Seulement, dans cette recherche d’attention permanente, il y a saturation dans la mesure où nous avons trop de messages (ce que l’on appelle l’infobésité) puisque même les personnes sont devenues des vecteurs de communication. Cela a eu pour effet d’avoir de forts mouvements antipubs.
La publicité a également été remise en question partout où de nouveaux médias arrivaient. (Twitter, Facebook, Instagram, etc.)
Par la même occasion, l’entreprise, à force de vouloir être partout est devenu un acteur du monde avec ses propres responsabilités sociales et sociétales où l’on arrive parfois à des situations où l’on demande plus d’une entreprise qu’un politique. Cette situation a fait changer la communication des entreprises de paradigme, car alors qu’avant mon autorisation de communiquer s’obtenait avant facilement (le média s’occupait de la légimité auprès de ses lecteurs/spectateurs et nous achetions cette légitimité), l’absence de bordure/délimitations codales de la publicité oblige les annonceurs à désormais s’assurer d’obtenir sa légitimité de communiquer auprès de son public.
Il arrive ainsi parfois que des organisations se retrouvent dans l’impossibilité de communiquer.
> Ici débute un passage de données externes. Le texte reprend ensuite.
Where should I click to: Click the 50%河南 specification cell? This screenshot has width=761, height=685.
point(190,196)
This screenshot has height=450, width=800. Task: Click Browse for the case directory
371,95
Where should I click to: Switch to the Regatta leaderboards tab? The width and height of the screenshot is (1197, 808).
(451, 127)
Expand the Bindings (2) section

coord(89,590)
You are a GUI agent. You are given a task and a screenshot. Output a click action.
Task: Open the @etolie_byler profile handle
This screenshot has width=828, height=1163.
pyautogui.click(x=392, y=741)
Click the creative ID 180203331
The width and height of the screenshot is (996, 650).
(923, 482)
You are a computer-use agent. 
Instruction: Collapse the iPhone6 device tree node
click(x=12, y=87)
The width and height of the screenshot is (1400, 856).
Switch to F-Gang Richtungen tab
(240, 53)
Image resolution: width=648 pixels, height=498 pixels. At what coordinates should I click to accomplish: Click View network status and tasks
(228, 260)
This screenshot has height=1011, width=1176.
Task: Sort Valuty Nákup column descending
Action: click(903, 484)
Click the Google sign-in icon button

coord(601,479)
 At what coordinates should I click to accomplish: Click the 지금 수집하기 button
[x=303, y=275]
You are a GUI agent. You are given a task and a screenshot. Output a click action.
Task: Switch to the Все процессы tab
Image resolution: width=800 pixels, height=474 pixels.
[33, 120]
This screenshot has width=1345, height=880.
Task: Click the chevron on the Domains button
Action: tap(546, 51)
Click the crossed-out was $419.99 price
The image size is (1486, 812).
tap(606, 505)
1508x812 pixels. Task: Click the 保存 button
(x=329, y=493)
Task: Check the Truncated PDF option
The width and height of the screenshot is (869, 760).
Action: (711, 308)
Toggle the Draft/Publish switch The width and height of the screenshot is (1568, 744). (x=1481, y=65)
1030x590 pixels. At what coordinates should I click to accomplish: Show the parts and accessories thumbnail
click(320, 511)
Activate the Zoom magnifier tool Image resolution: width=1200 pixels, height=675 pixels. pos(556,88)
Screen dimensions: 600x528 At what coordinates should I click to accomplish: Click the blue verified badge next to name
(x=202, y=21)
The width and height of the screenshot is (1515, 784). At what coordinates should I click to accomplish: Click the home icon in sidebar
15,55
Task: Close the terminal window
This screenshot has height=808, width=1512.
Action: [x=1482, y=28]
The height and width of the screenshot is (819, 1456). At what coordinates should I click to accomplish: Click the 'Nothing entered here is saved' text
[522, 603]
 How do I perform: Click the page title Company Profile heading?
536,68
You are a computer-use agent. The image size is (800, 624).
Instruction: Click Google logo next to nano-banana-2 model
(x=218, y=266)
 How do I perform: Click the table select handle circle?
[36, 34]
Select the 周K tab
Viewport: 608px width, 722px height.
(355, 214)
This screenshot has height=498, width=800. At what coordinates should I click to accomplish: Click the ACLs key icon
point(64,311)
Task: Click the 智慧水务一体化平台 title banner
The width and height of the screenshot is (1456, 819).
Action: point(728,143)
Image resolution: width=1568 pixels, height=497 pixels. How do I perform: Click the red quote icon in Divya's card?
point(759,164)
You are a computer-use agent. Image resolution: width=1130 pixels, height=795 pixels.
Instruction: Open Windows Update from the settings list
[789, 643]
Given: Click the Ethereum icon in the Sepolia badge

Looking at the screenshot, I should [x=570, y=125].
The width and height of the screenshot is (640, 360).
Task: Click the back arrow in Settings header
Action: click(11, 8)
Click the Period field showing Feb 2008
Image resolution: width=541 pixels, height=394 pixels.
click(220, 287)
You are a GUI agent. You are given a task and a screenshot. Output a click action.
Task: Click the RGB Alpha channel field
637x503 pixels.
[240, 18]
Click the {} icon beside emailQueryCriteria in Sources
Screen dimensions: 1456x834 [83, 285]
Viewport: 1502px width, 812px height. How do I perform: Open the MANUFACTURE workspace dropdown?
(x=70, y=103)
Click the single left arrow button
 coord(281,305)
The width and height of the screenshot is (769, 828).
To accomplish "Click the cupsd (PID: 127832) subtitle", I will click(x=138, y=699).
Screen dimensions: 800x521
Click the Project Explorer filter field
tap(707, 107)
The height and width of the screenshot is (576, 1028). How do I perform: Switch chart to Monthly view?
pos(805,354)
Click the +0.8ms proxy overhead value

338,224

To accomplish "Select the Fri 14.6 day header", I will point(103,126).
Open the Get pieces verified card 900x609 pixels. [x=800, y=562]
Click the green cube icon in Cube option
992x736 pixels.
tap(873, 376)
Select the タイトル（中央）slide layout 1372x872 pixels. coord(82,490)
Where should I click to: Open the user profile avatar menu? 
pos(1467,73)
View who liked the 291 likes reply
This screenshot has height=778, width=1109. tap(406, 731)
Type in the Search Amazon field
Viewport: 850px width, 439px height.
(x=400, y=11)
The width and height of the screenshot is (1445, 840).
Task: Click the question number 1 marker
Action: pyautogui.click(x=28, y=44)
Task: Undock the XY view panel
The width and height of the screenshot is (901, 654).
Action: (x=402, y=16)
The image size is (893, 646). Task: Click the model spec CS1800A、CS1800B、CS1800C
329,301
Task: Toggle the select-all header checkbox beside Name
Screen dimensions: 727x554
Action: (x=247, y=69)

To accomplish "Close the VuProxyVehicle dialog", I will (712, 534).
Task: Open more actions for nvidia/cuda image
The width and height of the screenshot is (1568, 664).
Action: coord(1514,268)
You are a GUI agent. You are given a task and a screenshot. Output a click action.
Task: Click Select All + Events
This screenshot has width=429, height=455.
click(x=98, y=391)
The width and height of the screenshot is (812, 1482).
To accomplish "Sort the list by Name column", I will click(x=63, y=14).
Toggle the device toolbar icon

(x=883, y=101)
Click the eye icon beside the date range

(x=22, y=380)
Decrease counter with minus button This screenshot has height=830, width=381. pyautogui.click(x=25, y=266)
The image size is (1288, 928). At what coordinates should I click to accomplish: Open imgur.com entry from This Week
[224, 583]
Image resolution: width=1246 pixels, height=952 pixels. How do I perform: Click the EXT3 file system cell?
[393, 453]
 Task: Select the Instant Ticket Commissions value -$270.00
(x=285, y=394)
Prenons l’exemple de M6, attaquée par une ONG, Baraka City, pour avoir organisé Pékin Express en Birmanie, un pays où une minorité birmane est massacrée.
Si les commentaires ne venaient que de l’ONG musulmane, la paralysie de communication de M6 était totale : impossible de suivre le hashtag de l’émission, chaque message Facebook était assailli de commentaires assassins rendant impossible l’interaction. Il y avait de facto une incapacité à communiquer.
II. La licence sociale de communiquer
Au départ de ma réflexion, il y a la théorie de la Social License to Operate qui était utilisé dans les mines afin de pouvoir opérer sur les lieux. (Voir un peu ici et surtout ici)
Pour moi, il y actuellement exactement le même besoin, mais pour communiquer. Adaptons ainsi les socles et les leviers à travers les 4 piliers de la licence sociale de communiquer
1. La légitimité du média
Premier socle : la légitimité du média. Chaque média a ses propres règles et ses acceptations par le public. Prenons l’exemple du cinéma. Comme on ne veut jamais rater le début du film, on vient bien à l’heure, et ce même si l’on sait qu’y aura un retard de 10 minutes pour laisser passer les 450 pubs. Mais dès lors, on désire une publicité attrayante utilisant les leviers du grand écran et du son. On comprend alors pourquoi la publicité de Guerlain pour Shalimar a suscité des réactions virulentes sur les blogs et sur Twitter à cause de sa longueur (plus de 5 minutes !) ainsi que sa lenteur (rien ne se passe ou presque).
https://www.youtube.com/watch?v=C7LxwFkJgBQ
La raison ? La légitimité du média n’est pas obtenue. Même chose pour ces deux cas sur Twitter :
- À gauche, Toyota avait mal compris le principe de Twitter et envoyait des messages à tous les gens qui tweetaient à propos du Superbowl afin de les inviter à participer à un concours pour la Camry 2012. Les contestations n’ont pas manqué.
- À droite, Bank of America qui utilisait un robot pour répondre aux gens sur Twitter. Dans un contexte où les réseaux sociaux doivent être humains, les règles du média étaient également loin d’être respectées.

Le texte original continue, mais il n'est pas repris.